* _WHAT YOU SHOULD DO_
Your answer must be exactly the lines from the one containing "Task: Click the green encryption shield icon" through the end of the material, both ends included, without pictures.

* _ENTRIES SHOWN_
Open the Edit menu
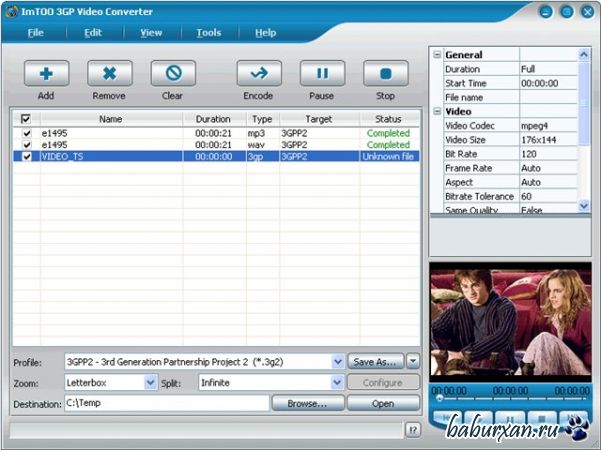The height and width of the screenshot is (450, 601). point(93,32)
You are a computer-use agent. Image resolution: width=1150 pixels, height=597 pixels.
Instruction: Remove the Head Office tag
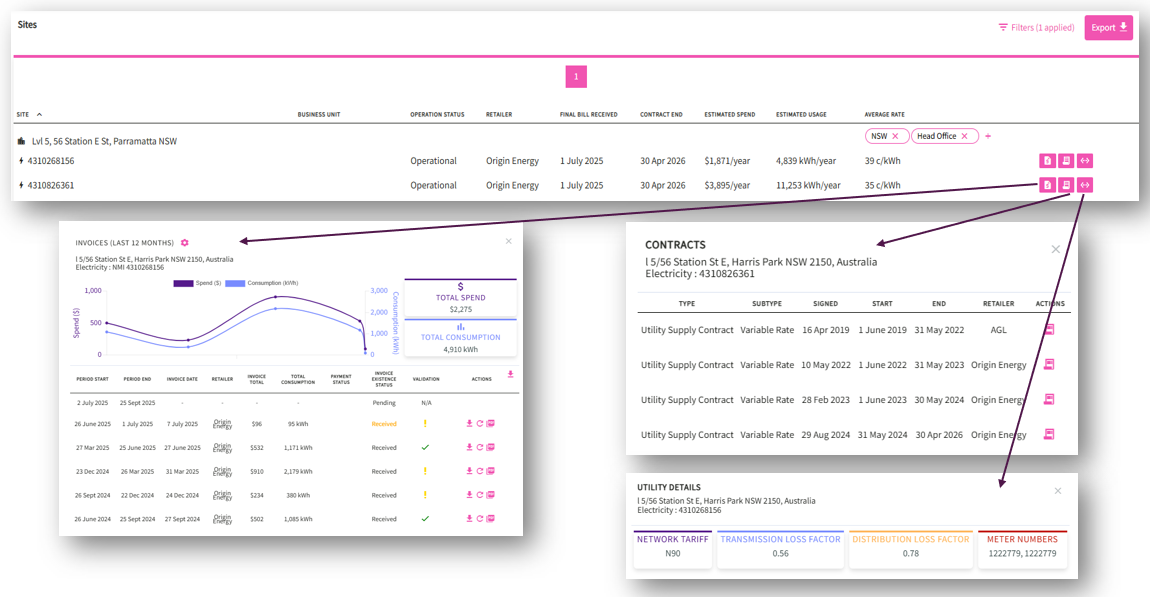(965, 136)
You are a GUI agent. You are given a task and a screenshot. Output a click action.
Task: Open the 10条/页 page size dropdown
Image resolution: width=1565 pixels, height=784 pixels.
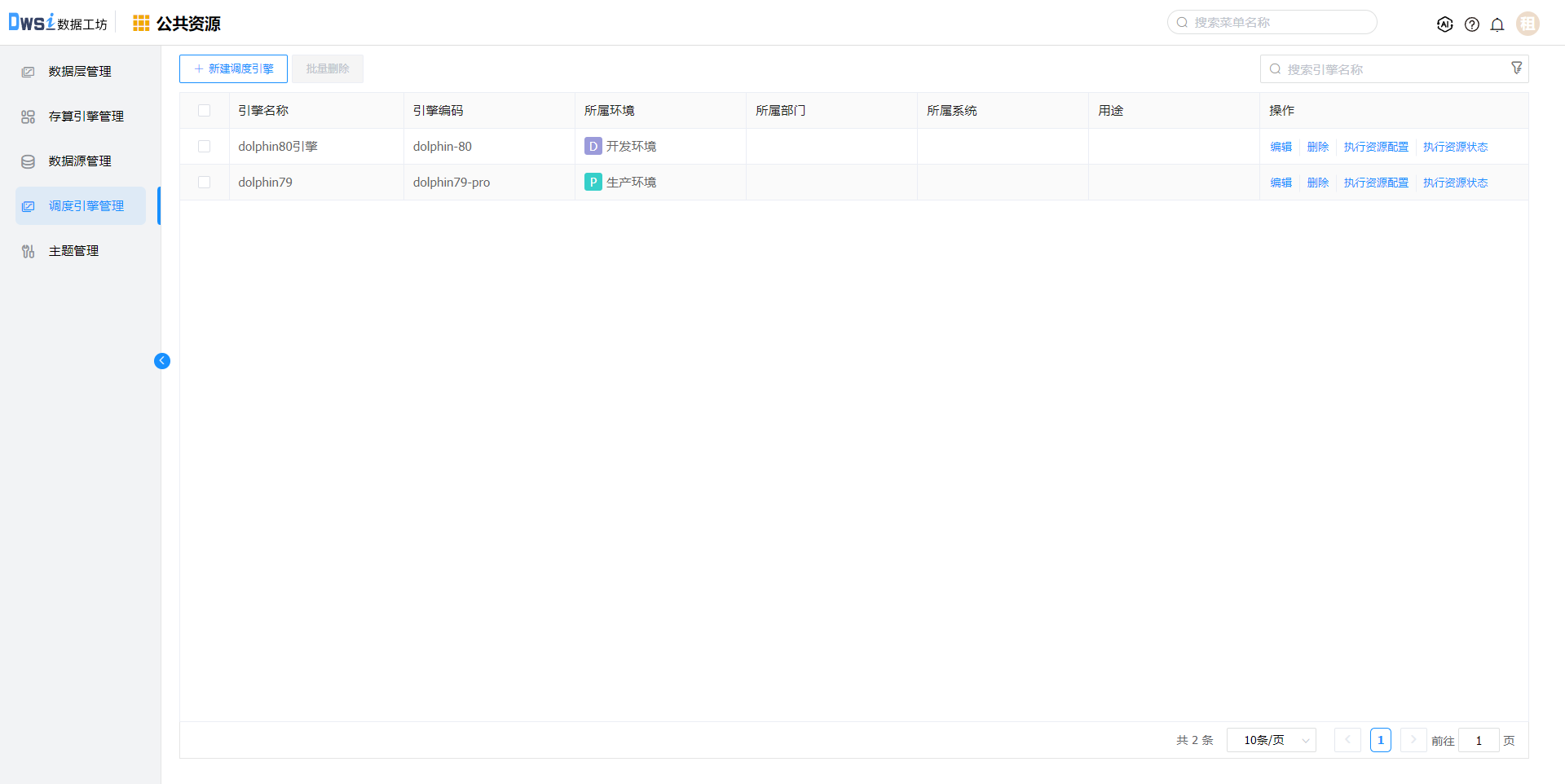(1271, 740)
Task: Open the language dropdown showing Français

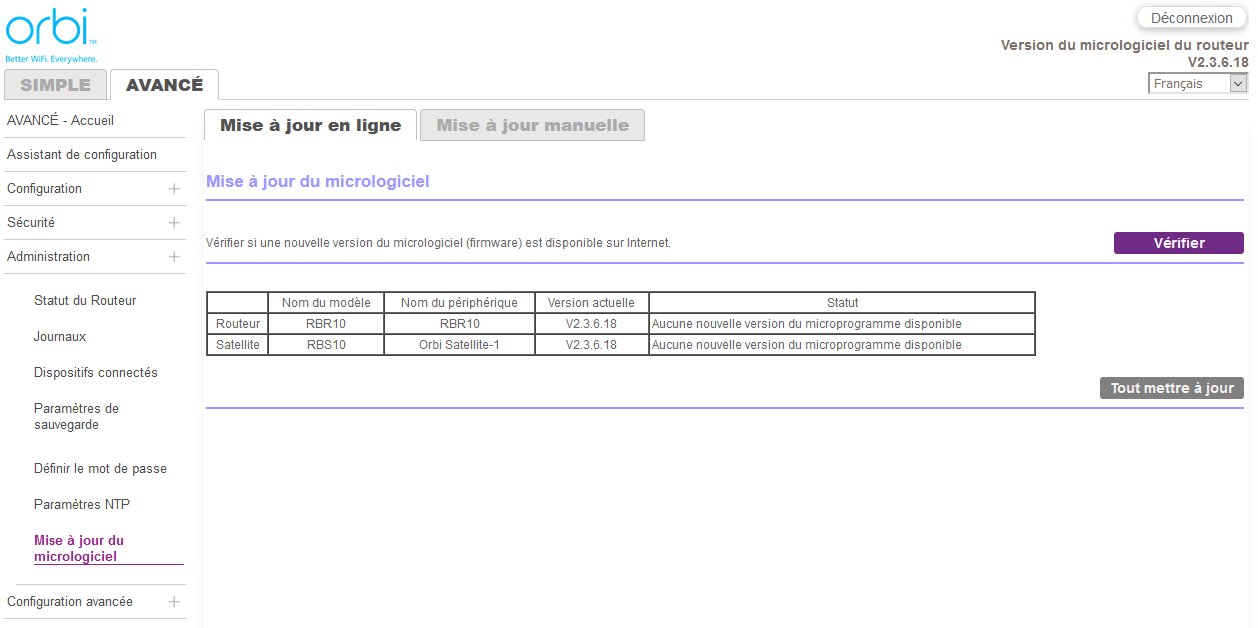Action: tap(1198, 84)
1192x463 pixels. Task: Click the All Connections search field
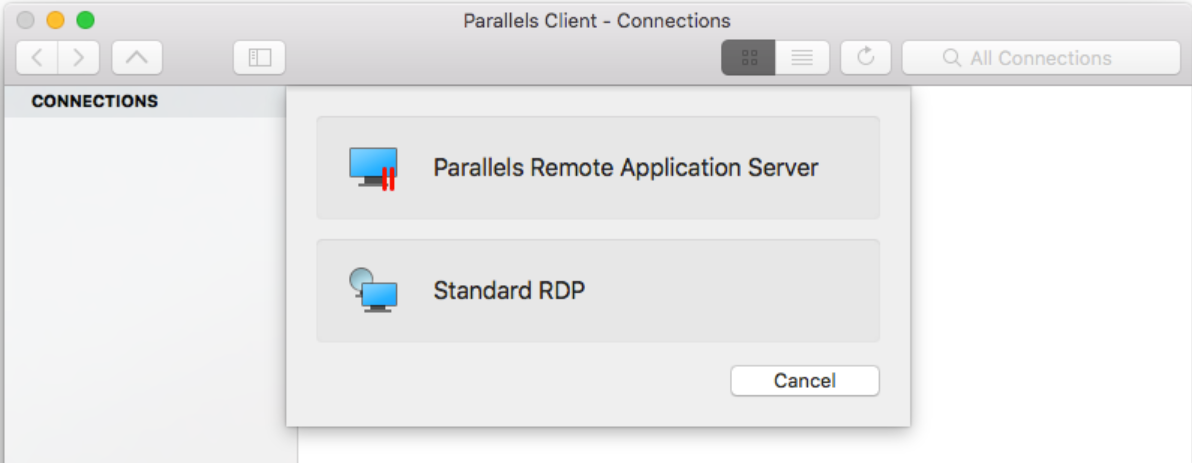[1041, 58]
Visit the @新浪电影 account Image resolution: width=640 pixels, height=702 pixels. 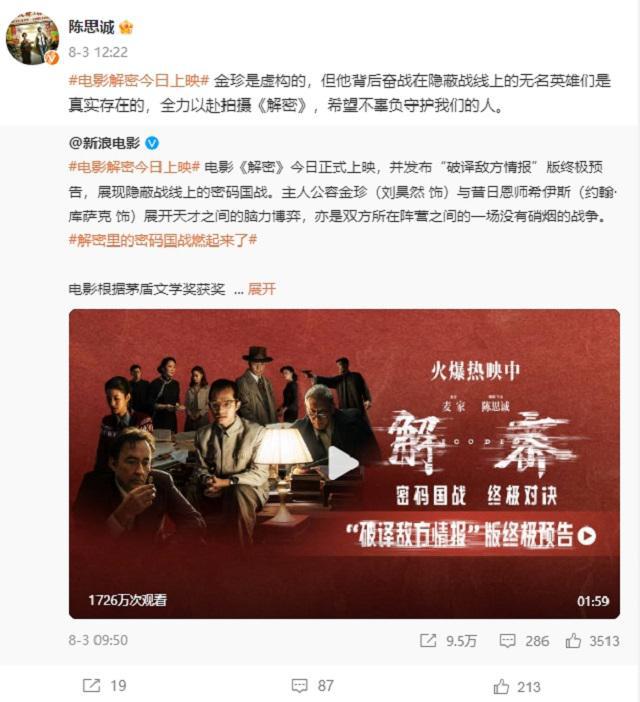click(104, 143)
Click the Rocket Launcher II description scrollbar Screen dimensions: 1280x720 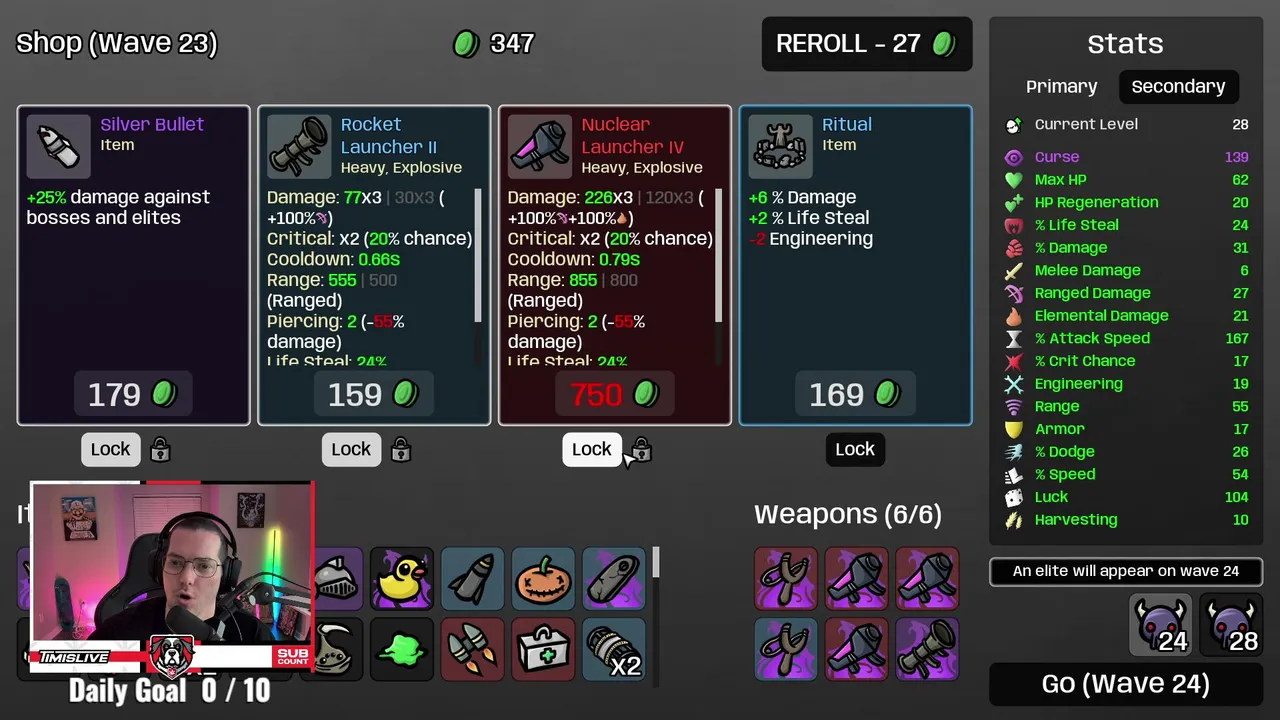478,256
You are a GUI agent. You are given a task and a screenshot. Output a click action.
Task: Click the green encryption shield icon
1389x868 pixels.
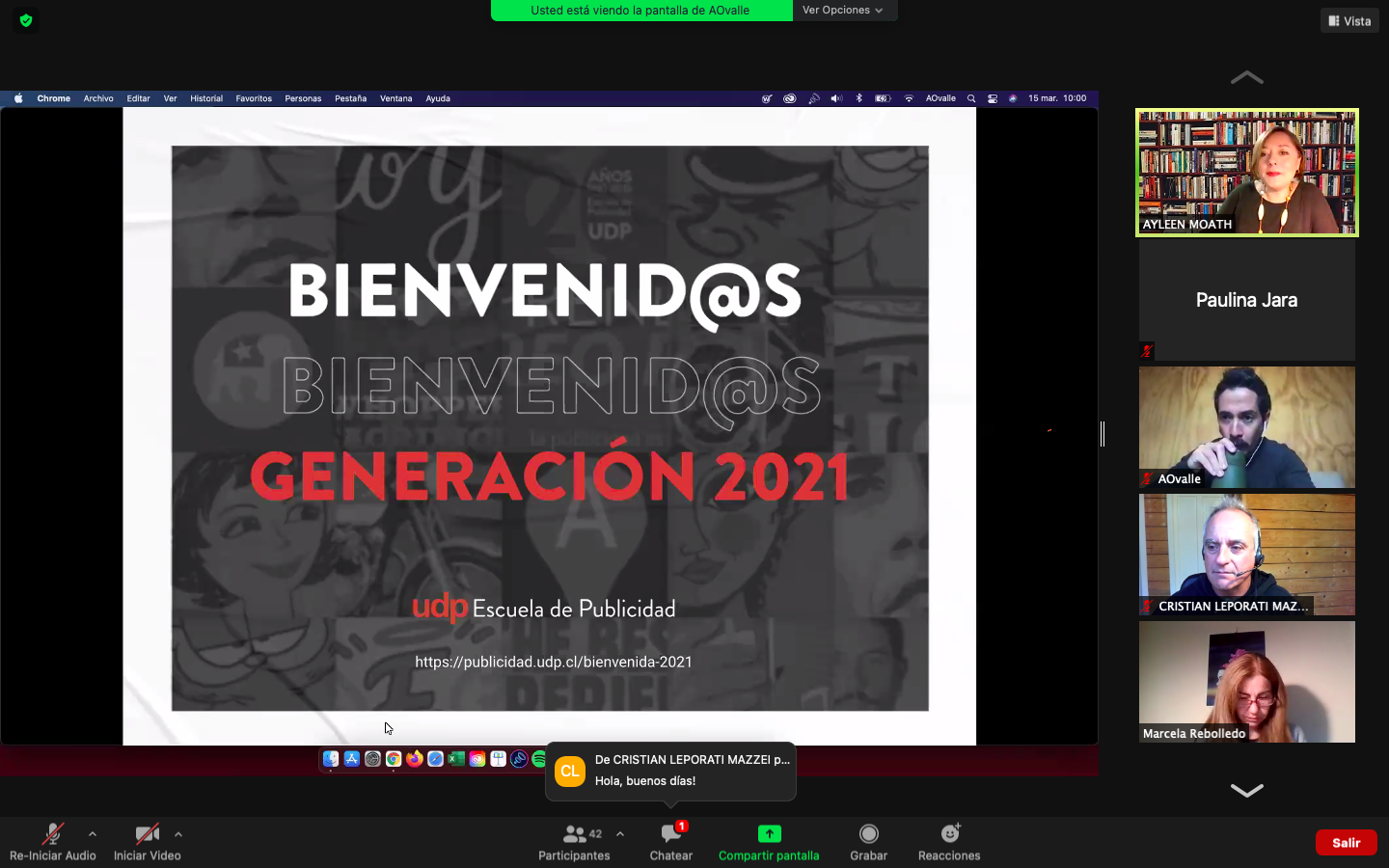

* _REPLY_
Task: Click the green encryption shield icon
1389x868 pixels.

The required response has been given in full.